Abstract Differentiating between virulent and avirulent avian Escherichia coli isolates continues to be a problem for poultry diagnostic laboratories and the study of colibacillosis in poultry. The ability of a laboratory to conduct one simple test that correlates with virulence would simplify studies in these areas; however, previous studies have not enabled researchers to establish such a test. In this study, the occurrence of certain phenotypic and genotypic traits purported to contribute to avian E. coli virulence in 20 avian E. coli isolates was correlated with the results of embryo challenge studies. This analysis was undertaken in an effort to determine which trait(s) best identified each avian E. coli isolate as virulent or avirulent. Traits selected were complement resistance, production of colicin V (ColV), motility, type F1 pili expression, presence of the temperature-sensitive hemagglutinin gene (tsh), and presence of the increased serum survival genetic locus (iss). ColV production, complement resistance, and presence of the iss genetic element were the three traits most highly correlated with high embryo lethality. A logistic regression model was used to predict the embryo lethality results on the basis of the most frequent isolate characteristics. Results indicate that ColV, complement resistance, and iss are significant predictor variables for the percentage of embryo lethality resulting from challenge with a specific avian E. coli isolate. However, no single trait has the ability to predict virulent isolates 100% of the time. Such results suggest the possibility that the embryo lethality assay may prove to be the one test needed to determine if an avian E. coli isolate is virulent.

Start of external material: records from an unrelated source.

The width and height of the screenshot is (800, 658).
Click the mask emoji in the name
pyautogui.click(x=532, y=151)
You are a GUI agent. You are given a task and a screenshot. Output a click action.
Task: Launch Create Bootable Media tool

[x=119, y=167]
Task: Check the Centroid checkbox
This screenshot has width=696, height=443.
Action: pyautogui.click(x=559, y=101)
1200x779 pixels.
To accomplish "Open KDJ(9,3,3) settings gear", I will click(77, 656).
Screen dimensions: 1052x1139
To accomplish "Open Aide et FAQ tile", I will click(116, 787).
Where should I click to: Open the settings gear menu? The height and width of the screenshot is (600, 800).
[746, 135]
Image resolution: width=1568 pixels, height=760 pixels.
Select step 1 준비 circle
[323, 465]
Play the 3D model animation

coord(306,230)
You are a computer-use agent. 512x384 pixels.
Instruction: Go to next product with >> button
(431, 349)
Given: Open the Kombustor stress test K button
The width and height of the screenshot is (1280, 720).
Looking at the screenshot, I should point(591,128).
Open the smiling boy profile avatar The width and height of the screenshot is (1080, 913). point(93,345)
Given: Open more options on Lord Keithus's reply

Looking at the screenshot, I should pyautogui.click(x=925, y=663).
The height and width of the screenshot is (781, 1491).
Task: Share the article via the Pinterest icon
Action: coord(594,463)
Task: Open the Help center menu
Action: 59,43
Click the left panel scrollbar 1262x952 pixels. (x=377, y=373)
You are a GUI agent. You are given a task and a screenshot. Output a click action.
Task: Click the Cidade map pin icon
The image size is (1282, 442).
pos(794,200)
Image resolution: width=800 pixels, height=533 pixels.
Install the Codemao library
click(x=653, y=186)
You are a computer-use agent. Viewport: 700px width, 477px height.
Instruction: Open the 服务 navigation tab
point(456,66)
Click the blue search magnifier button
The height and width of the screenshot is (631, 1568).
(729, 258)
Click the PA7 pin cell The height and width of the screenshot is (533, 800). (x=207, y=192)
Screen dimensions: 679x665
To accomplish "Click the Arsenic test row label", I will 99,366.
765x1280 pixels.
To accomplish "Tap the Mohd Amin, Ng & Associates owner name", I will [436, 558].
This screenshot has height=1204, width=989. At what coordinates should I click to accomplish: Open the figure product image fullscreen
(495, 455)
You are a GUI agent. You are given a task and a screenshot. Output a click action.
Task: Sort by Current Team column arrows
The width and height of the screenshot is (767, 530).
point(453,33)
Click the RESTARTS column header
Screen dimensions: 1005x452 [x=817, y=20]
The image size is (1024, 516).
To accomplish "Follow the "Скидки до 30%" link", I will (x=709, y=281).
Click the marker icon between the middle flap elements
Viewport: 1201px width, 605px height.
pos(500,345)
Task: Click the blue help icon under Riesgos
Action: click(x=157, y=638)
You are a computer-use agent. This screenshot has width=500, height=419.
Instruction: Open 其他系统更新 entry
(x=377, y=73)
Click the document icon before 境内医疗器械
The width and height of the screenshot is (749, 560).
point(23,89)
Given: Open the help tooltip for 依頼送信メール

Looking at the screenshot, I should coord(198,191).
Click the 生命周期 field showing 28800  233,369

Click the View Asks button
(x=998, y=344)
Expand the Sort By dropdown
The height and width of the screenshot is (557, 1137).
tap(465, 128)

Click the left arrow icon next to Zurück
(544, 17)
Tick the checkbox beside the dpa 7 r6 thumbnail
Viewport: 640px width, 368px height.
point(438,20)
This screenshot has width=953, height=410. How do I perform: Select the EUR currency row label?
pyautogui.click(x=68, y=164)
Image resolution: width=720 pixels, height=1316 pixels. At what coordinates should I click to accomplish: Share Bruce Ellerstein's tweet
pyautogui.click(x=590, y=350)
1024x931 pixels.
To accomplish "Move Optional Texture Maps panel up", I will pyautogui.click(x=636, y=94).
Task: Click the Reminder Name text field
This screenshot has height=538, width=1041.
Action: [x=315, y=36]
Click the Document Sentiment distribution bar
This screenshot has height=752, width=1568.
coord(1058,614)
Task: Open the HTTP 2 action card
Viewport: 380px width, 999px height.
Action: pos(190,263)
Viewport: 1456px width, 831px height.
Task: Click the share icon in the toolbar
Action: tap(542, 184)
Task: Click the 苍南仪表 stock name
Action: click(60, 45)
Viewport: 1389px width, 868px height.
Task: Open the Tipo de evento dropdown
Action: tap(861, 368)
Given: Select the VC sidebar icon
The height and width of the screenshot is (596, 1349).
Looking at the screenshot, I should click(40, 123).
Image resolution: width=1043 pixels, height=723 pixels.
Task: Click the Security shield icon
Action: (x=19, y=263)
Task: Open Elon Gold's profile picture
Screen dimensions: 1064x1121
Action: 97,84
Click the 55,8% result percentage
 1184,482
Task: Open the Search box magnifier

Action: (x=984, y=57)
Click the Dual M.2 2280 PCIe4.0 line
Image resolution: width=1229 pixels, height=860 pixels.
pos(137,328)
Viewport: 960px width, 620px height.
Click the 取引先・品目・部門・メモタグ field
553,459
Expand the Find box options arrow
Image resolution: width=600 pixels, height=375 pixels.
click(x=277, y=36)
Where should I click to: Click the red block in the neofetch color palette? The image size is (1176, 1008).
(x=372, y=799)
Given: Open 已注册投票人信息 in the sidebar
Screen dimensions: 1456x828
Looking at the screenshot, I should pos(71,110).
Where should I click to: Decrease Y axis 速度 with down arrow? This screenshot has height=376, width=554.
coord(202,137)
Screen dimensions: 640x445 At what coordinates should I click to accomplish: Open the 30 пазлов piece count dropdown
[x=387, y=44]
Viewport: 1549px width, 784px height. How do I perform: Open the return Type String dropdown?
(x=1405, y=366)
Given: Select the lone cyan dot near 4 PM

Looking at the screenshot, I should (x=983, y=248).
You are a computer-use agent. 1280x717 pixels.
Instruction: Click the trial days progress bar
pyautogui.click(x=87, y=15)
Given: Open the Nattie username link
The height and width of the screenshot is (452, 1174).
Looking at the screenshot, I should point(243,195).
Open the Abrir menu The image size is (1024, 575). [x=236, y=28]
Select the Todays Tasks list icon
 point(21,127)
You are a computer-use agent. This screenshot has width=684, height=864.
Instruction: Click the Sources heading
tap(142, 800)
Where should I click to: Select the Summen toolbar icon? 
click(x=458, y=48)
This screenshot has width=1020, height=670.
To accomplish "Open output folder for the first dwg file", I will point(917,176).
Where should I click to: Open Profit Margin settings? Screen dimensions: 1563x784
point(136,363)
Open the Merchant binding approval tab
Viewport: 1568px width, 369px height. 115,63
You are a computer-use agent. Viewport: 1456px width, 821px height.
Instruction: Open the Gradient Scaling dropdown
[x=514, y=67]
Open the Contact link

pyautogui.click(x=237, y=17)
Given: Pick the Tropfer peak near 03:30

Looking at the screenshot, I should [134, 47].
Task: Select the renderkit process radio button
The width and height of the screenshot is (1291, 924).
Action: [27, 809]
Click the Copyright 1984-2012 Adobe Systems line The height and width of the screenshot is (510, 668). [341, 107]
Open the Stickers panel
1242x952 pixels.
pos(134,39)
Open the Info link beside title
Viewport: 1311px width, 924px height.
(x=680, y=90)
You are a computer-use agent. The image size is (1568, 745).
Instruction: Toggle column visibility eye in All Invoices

Comparison of Several Challenge Models for Studies in Avian Colibacillosis

In previous studies, the embryo lethality assay (ELA) discriminated between virulent and avirulent avian Escherichia coli isolates, and also proved to be highly correlated with mortality and morbidity results of the intravenous (IV) challenge model. In the current study, the same 20 avian E. coli isolates were used in subcutaneous (subQ) and intratracheal (IT) chicken challenge models in order to determine whether the results from the prior ELA challenges and/or the IV challenge model correlate with these models. The correlation observed between the two previous ELA trials and the combined mortality/morbidity percentages of the subQ challenge model were r = 0.792, P > 0.0001 for the first ELA trial and r = 0.738, P = 0.0002 for the second ELA trial. The IV challenge results were more highly correlated with the subQ challenge results (mortality/morbidity comparison, r = 0.894, P < 0.0001). The IV challenge mortality results were slightly correlated (r = 0.4810, P=0.0319) with the IT challenge results. Several of the isolates differed in their ability to produce mortality and/or morbidity with the different challenge models. The mortality/morbidity results of the IV and subQ challenges and the mortality results of the ELA were all positively correlated with the ability of an E. coli isolate to produce Colicin V (ColV) (r = 0.7131, P = 0.0004). The IT mortality results were slightly correlated with the production of ColV (r = 0.455, P = 0.049). The IT challenge results were only slightly correlated with resulting IV mortality and ColV production. Previous results indicate that the ELA correlates extremely well with the IV challenge model. The current study demonstrates that ELA also correlates well with the subQ challenge model. Overall, the conclusion of this study is that the ELA, IV, and subQ challenge models similarly demonstrate the ability to discriminate between virulent and avirulent avian E. coli isolates.